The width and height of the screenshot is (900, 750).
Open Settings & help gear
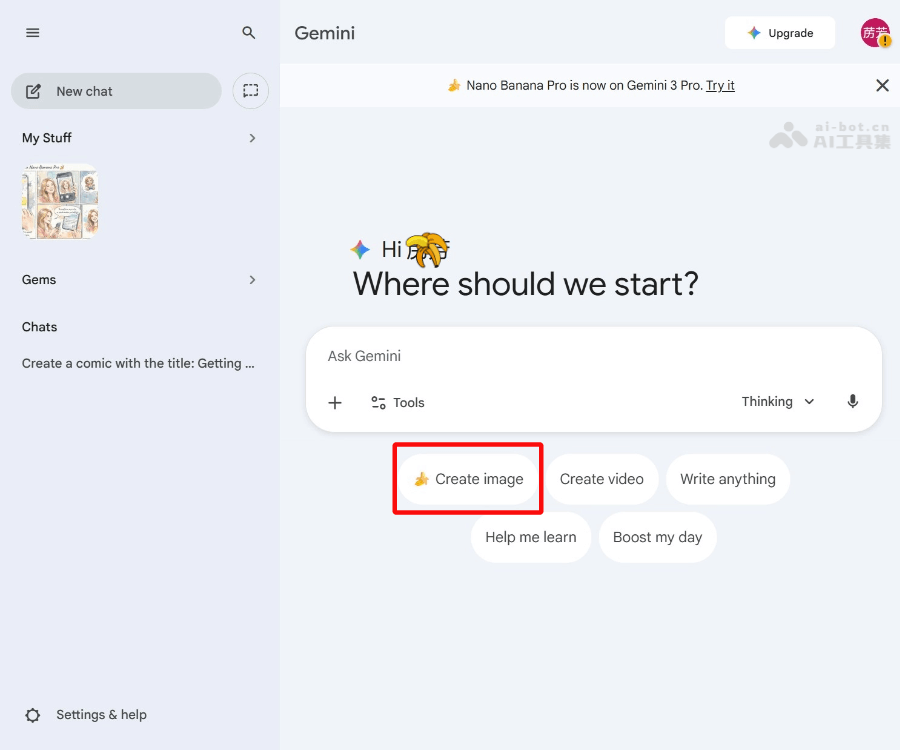pos(33,715)
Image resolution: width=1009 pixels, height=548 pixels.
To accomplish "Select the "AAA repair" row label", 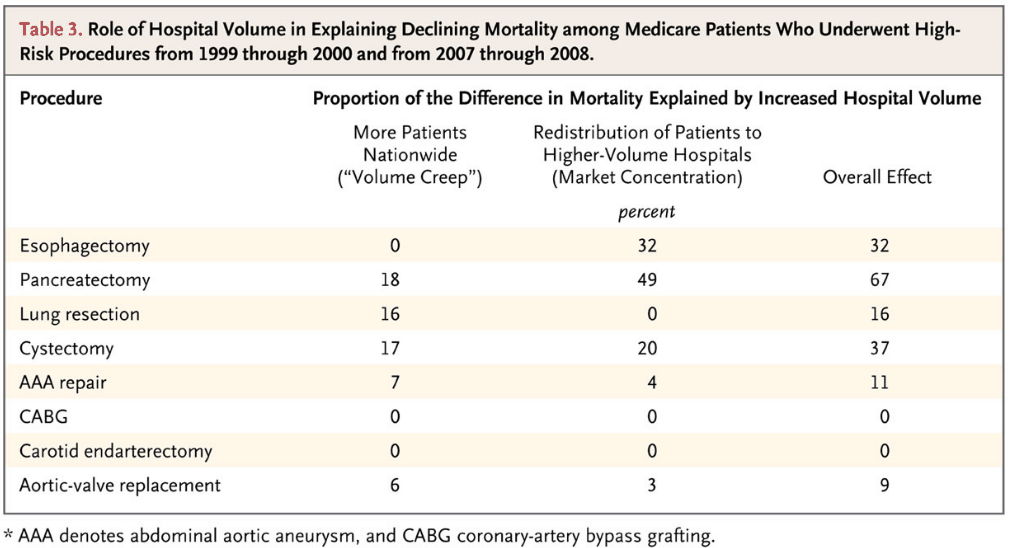I will tap(63, 383).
◇ ◇ ◇
Go through the records and copy each line with "height" in it.

# RESULT
The width and height of the screenshot is (900, 750).
Image resolution: width=1009 pixels, height=548 pixels.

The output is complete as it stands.